§ Exercise requirements
Copy each line from the records below in which the word "Dela" is found.

_ _ _ _ _ _ _

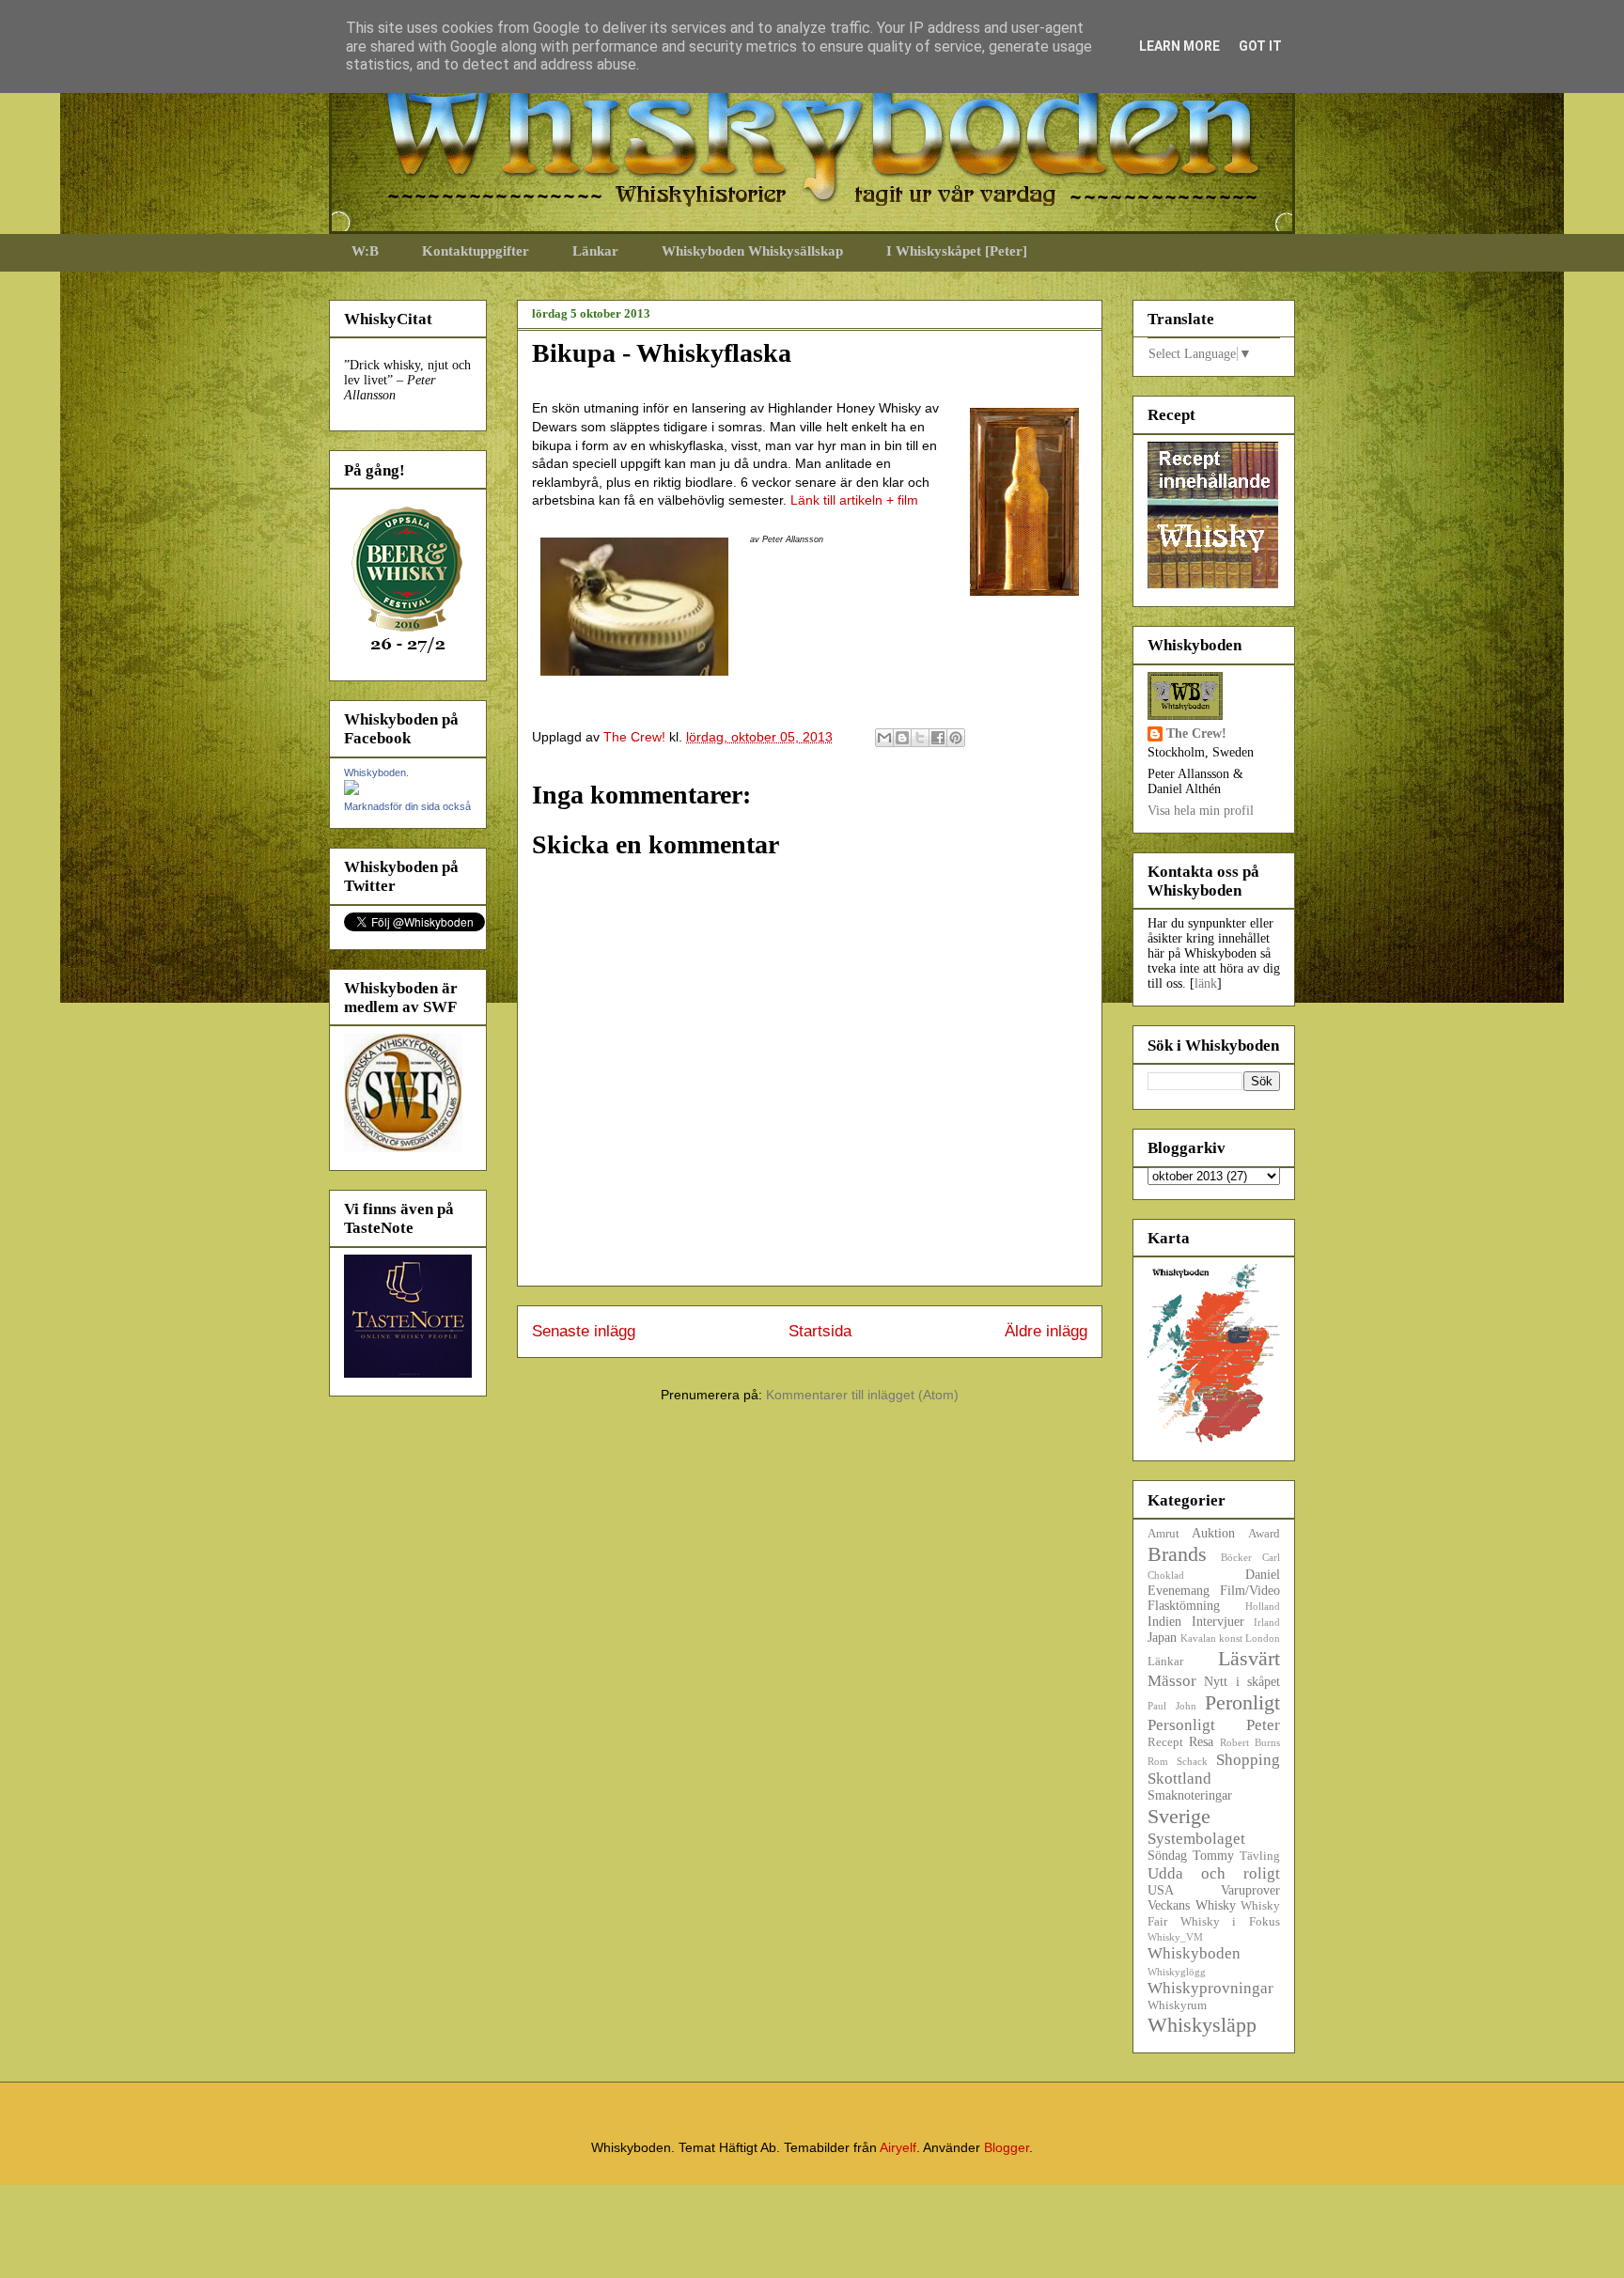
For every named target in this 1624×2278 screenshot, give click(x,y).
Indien (1164, 1622)
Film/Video (1250, 1591)
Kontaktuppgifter (475, 250)
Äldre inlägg (1046, 1331)
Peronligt (1242, 1702)
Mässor (1172, 1681)
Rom (1158, 1761)
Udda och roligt (1214, 1873)
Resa (1201, 1742)
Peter (1263, 1725)
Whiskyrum (1177, 2005)
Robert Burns (1250, 1742)
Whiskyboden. (376, 772)
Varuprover (1250, 1890)
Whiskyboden (1194, 1953)
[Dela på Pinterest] (955, 737)
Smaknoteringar (1190, 1795)
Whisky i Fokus (1230, 1921)
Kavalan (1198, 1638)
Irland (1267, 1622)
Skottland (1179, 1778)
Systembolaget (1196, 1839)
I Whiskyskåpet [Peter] (956, 250)
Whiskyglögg (1177, 1971)
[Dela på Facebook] (938, 737)
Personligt (1181, 1725)
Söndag (1167, 1856)
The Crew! (1196, 733)
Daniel (1262, 1575)
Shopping (1248, 1760)
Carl (1271, 1557)
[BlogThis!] (902, 737)
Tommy (1213, 1856)
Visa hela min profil (1201, 811)
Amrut (1163, 1533)
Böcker (1236, 1557)
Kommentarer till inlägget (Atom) (862, 1394)
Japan (1162, 1637)
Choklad (1166, 1575)
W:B (365, 250)
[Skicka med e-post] (884, 737)
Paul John (1172, 1705)
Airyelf (898, 2147)
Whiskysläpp (1202, 2024)
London (1262, 1638)
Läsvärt (1249, 1658)
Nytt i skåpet (1242, 1682)
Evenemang (1179, 1591)
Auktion (1213, 1533)
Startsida (820, 1331)
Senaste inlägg (583, 1331)
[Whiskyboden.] (351, 791)
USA (1161, 1890)
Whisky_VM (1175, 1937)
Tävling (1260, 1856)
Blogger (1006, 2147)
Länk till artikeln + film (854, 499)
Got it (1260, 46)
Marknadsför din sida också (407, 806)
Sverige (1179, 1816)
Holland (1262, 1606)
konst (1230, 1638)
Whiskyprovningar (1210, 1988)
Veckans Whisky (1192, 1905)
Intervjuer (1218, 1622)
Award (1264, 1533)
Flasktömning (1184, 1606)
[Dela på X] (920, 737)
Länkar (595, 250)
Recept (1165, 1742)
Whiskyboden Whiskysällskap (752, 250)
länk (1206, 983)
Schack (1192, 1761)
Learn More (1179, 46)
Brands (1177, 1554)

_ _ _ _ _ _ _

§ Written solution
[Dela på Pinterest] (955, 737)
[Dela på Facebook] (938, 737)
[Dela på X] (920, 737)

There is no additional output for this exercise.